(Exercise material)

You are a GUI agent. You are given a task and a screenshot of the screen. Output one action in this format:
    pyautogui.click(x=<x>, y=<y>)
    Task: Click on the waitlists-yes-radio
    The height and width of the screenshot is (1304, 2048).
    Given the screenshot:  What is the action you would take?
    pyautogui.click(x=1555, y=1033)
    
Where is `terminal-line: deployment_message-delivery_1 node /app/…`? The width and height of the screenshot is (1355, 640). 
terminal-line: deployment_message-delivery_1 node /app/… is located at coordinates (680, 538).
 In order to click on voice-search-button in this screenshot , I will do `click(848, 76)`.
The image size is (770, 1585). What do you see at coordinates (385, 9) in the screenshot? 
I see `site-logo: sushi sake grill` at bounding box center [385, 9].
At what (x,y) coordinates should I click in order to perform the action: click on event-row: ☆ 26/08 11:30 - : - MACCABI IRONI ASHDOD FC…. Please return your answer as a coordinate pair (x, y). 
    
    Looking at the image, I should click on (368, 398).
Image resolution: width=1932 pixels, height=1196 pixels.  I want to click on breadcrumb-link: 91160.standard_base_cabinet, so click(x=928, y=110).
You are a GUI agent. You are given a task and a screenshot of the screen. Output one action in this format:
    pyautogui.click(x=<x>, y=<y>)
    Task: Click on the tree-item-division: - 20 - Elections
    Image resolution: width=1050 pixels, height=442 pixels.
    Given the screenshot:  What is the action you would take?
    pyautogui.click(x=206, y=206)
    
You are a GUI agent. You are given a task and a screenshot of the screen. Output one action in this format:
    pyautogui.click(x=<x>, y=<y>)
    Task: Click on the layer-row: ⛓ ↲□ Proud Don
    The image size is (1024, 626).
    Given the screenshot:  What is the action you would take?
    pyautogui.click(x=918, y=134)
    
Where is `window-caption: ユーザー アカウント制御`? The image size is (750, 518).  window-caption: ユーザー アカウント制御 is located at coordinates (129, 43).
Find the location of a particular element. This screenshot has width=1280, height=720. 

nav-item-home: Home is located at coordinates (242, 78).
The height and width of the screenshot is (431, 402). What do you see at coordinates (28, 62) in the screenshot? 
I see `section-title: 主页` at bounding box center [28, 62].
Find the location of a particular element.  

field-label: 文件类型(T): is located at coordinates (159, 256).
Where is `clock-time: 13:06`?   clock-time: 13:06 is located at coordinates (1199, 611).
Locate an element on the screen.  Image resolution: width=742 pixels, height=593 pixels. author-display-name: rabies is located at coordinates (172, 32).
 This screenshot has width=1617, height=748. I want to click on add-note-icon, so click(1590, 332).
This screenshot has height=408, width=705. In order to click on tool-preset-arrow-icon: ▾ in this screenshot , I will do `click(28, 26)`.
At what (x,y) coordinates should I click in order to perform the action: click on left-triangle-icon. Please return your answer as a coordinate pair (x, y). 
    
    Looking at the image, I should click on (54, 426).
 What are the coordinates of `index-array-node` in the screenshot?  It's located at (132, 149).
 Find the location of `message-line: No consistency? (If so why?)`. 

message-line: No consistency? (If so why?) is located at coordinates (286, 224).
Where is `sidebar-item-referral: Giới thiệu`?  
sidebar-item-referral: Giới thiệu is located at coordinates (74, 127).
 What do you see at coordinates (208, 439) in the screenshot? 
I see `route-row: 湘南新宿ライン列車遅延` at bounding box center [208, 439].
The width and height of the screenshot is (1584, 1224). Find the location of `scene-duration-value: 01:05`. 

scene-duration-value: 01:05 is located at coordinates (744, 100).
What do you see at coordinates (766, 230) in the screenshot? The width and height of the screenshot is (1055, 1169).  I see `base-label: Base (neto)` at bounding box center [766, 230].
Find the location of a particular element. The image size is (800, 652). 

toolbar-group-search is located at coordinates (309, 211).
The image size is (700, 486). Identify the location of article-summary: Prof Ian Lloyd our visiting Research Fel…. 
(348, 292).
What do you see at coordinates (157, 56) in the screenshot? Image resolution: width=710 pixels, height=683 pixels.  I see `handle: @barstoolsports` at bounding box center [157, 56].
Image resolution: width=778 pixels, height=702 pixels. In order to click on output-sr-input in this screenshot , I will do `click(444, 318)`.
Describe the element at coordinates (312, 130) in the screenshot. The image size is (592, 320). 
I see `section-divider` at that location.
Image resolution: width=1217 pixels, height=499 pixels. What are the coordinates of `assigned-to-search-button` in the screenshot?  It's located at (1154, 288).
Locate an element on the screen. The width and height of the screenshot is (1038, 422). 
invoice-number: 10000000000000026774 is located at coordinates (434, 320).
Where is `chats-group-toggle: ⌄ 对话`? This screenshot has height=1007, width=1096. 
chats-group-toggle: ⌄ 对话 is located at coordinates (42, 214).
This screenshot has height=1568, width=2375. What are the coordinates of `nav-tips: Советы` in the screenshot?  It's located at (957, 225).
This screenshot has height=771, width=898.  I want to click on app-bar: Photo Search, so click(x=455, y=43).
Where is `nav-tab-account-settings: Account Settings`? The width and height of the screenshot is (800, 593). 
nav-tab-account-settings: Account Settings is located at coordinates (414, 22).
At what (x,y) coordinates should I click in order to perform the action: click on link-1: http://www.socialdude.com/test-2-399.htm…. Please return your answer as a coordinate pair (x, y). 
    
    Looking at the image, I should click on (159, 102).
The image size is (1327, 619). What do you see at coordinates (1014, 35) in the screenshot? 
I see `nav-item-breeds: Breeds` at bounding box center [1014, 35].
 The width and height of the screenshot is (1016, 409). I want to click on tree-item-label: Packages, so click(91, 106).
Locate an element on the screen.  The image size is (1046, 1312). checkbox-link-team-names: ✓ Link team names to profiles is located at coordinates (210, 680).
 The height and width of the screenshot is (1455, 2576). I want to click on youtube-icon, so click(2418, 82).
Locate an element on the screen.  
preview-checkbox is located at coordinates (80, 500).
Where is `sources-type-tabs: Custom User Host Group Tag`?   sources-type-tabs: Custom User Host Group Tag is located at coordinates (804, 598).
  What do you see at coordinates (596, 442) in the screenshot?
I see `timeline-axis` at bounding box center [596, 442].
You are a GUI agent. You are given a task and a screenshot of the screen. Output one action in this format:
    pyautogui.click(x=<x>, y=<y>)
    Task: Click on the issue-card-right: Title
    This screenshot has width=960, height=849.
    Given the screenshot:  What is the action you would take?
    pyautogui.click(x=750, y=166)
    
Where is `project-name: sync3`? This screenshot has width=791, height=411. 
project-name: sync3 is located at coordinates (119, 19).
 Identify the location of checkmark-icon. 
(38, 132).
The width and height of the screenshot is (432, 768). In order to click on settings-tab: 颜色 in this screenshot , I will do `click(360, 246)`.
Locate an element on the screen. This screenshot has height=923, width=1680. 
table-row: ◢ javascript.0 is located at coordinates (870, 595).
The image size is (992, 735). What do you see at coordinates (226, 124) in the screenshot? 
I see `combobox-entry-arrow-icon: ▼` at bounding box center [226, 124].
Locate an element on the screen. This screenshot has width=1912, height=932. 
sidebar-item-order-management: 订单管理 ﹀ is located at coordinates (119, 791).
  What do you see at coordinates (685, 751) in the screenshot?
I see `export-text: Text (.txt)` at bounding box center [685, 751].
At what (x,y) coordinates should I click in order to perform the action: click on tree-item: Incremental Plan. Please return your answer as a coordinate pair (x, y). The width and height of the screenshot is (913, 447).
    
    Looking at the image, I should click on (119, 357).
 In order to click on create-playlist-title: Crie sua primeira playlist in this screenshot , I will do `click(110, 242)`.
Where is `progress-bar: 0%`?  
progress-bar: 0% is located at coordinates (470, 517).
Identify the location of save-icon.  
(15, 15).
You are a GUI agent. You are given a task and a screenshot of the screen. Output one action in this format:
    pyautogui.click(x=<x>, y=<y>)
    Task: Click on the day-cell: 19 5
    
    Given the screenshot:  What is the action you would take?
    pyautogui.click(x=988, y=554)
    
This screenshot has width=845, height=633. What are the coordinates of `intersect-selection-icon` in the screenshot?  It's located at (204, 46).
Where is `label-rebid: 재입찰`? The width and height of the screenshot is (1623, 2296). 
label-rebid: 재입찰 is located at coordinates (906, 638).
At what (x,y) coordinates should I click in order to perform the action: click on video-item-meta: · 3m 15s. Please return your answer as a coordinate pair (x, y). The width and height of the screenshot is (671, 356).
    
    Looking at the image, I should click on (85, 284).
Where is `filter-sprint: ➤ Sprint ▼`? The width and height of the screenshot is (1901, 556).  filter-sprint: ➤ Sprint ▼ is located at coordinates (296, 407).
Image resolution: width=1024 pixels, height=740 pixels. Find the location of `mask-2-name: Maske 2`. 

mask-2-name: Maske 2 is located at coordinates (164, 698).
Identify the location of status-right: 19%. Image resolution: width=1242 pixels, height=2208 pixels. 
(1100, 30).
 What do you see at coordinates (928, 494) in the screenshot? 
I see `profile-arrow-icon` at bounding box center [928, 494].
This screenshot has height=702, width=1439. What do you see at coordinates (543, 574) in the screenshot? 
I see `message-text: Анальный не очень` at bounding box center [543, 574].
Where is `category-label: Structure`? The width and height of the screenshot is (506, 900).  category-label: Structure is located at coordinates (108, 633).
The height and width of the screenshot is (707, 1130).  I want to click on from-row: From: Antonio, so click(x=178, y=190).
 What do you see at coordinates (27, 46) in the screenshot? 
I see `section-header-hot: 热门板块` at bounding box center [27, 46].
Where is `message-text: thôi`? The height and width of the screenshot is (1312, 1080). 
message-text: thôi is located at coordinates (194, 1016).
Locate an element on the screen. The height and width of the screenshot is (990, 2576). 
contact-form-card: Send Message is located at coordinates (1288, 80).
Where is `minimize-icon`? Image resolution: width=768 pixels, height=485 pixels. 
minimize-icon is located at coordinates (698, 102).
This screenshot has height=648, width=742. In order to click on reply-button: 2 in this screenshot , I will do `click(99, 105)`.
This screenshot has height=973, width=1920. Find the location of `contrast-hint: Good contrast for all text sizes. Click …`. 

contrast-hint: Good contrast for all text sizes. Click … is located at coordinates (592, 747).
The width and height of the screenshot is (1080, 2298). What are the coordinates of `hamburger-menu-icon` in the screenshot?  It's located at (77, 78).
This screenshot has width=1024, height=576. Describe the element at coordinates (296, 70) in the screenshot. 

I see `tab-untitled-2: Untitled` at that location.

(Work item)
Copy the listing word for word, starting with the line that contains "This screenshot has height=973, width=1920." and going on through the final line of the listing.

(Answer for this exercise)
This screenshot has height=973, width=1920. Find the location of `contrast-hint: Good contrast for all text sizes. Click …`. 

contrast-hint: Good contrast for all text sizes. Click … is located at coordinates (592, 747).
The width and height of the screenshot is (1080, 2298). What are the coordinates of `hamburger-menu-icon` in the screenshot?  It's located at (77, 78).
This screenshot has width=1024, height=576. Describe the element at coordinates (296, 70) in the screenshot. 

I see `tab-untitled-2: Untitled` at that location.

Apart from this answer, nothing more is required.